Ashland's Our Lady of the Mountain Catholic Church got its first stained glass last week, two panels portraying the bread and wine of the Eucharist, created by Kevin Christman of Talent and mounted in the new Eucharistic Adoration Chapel.

Though minimalist in scale, the windows are filled with overlapping, integrated symbols that involve worshippers in a meditation of searching for the elements of what Christman calls "the puzzle."

The works, simply called "Bread" and "Wine," support the idea that when congregants enact the eucharistic ritual, they partake in the real presence of Jesus, said the church's pastoral council president, Sue Delgado.

"You sit in the chapel and believe in the presence of Jesus, so silent meditation is appropriate," says Delgado, who worked closely with Christman.

"It brought tears to my eyes and my heart was very full" when the windows were installed Thursday, she says.

"The (visual) ideas are traditional, and it was my idea to blend them," says Christman. "This allows contemplation, and the viewer becomes more involved."

The small room, built during a major church renovation, offers worshippers seats before a candle-lit tabernacle to contemplate the sacraments.

The "Bread" window shows a lamb symbolizing Jesus, the lamb of God, stalks of grain, a loaf of bread, slices of bread, an arrow pointing heavenward and the Greek letter A for alpha, with the triangle representing the Trinity, says Christman.

The "Wine" window shows a dove, chalice of wine, grapes, the piscean (fish) shape, the XP or Christogram (first letters of the word "Christ" in Greek) and the Greek letter omega.
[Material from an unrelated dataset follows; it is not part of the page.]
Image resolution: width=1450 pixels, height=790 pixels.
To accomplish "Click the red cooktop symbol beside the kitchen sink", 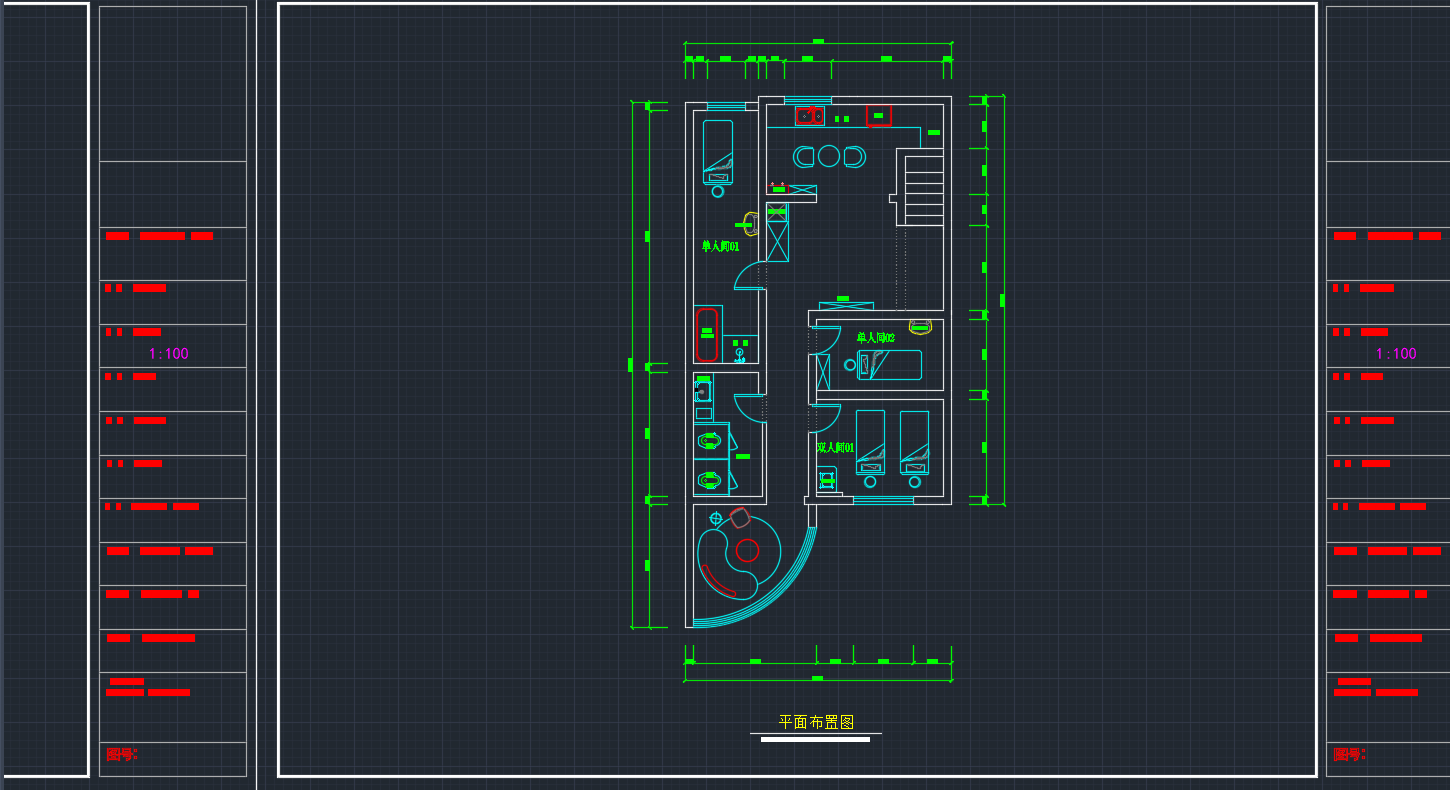I will (x=878, y=116).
Alpha and omega mean "the first and the last," words attributed to Jesus in Revelation.

The windows are backed with translucent glass that, from the outside — or the inside in darkness — allow you to see only the shape of the lamb and dove.

"I did a creative design that used all the symbols till they all worked in harmony and fit together like a puzzle," says Christman, who used a high-quality, hand-blown glass from France and Germany that's not available anymore. The panels used 480 pieces.

The chalice of wine represents the Holy Spirit, while the bread or host is the body of Jesus, says Delgado, adding that "the layered symbols are absolutely exquisite, especially with the different kinds of glass. ... It's a stellar job."

Christman, 45, a native of Minnesota, has many sculptures around the Rogue Valley and the world. In Ashland, you'll see the "Alchemy of Light" bronze in front of Soundpeace, "Inorganic Compounds" near Guanajuato Way and "Formations" at Peerless Restaurant. He executed the "Tree of Life" stained glass at Havurah Shir Hadash, the orchid stained glass in the door of Tease and "The Chalice," a large painting of local terrain and trees at the Rogue Valley Manor dining hall.

The renovation of the entire church sanctuary was designed by Milo Shubat of Ashland.